Extrait choisi>
Et si ces événements sont généralement vus comme fédérateurs pour le groupe, dans les faits, ils semblent diviser plus que rassembler.

Des moments de rassemblement qui doivent avoir un but 

Déjà en études supérieures, puis en stage, Lucien, 26 ans, évitait ces festivités. 

"J’étais très casanier à l’époque, mais surtout, je pensais à la consommation d’alcool que cela impliquait généralement et cela me mettait mal à l’aise parce que je ne bois pas. Je n’avais pas envie d’avoir à me justifier ou à m’inventer une autre personnalité pour plaire", explicite le jeune homme.

Une mentalité qui lui a permis d’appréhender ses premières invitations festives dans le monde du travail avec un recul précieux, parfois manquant en début de carrière. "Dans ma boîte, il y a beaucoup de soirées, de rendez-vous dans les bars et des pots. Au début j’esquivais. Mais aujourd'hui je trouve un équilibre, parce que je sais que c'est aussi fondamental de se retrouver parfois, pour créer du lien", poursuit-il.

Entrées de données>
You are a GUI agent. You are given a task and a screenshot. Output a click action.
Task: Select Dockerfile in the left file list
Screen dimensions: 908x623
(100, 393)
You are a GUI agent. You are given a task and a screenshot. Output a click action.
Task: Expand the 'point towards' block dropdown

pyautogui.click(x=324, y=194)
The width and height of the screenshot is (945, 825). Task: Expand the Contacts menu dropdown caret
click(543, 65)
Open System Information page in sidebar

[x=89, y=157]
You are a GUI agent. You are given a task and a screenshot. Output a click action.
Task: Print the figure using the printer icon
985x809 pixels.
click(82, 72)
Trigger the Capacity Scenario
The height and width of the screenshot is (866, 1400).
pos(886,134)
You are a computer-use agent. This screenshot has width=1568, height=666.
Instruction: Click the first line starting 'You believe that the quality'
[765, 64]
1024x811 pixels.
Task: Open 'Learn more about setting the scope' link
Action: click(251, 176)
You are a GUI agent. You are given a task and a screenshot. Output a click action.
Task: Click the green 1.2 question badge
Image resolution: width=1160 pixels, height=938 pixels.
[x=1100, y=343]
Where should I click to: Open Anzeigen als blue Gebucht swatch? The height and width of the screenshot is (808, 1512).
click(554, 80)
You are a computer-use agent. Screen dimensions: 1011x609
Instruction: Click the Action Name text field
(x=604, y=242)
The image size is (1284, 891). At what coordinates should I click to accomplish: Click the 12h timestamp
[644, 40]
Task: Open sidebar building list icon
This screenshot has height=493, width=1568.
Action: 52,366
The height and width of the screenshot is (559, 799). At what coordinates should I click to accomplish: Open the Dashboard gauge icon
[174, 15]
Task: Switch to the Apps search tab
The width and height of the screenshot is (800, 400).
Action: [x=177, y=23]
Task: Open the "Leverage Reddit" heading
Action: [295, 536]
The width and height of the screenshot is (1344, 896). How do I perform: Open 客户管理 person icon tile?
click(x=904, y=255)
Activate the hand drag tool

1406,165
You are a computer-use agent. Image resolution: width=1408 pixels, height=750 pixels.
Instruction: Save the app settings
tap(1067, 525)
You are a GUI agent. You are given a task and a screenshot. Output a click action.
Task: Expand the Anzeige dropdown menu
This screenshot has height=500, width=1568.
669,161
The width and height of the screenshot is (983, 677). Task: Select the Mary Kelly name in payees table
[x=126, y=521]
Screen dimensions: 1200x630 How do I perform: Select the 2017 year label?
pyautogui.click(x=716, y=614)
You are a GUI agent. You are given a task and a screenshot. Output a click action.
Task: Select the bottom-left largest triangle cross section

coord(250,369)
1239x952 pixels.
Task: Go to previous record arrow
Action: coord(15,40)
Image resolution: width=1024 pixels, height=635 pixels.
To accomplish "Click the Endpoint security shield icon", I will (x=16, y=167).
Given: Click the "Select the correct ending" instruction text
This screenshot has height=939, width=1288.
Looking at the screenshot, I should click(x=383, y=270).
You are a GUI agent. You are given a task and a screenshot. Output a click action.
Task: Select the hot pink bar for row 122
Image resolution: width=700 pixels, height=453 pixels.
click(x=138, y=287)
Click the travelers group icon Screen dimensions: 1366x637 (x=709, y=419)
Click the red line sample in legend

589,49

Énoncé du problème> Pouvez-vous retaper fidèlement le passage de l'extrait sur les soirées au travail qui commence par « Et si ces événements » et va jusqu'à « évitait ces festivités. »?

Réponse attendue>
Et si ces événements sont généralement vus comme fédérateurs pour le groupe, dans les faits, ils semblent diviser plus que rassembler.

Des moments de rassemblement qui doivent avoir un but 

Déjà en études supérieures, puis en stage, Lucien, 26 ans, évitait ces festivités.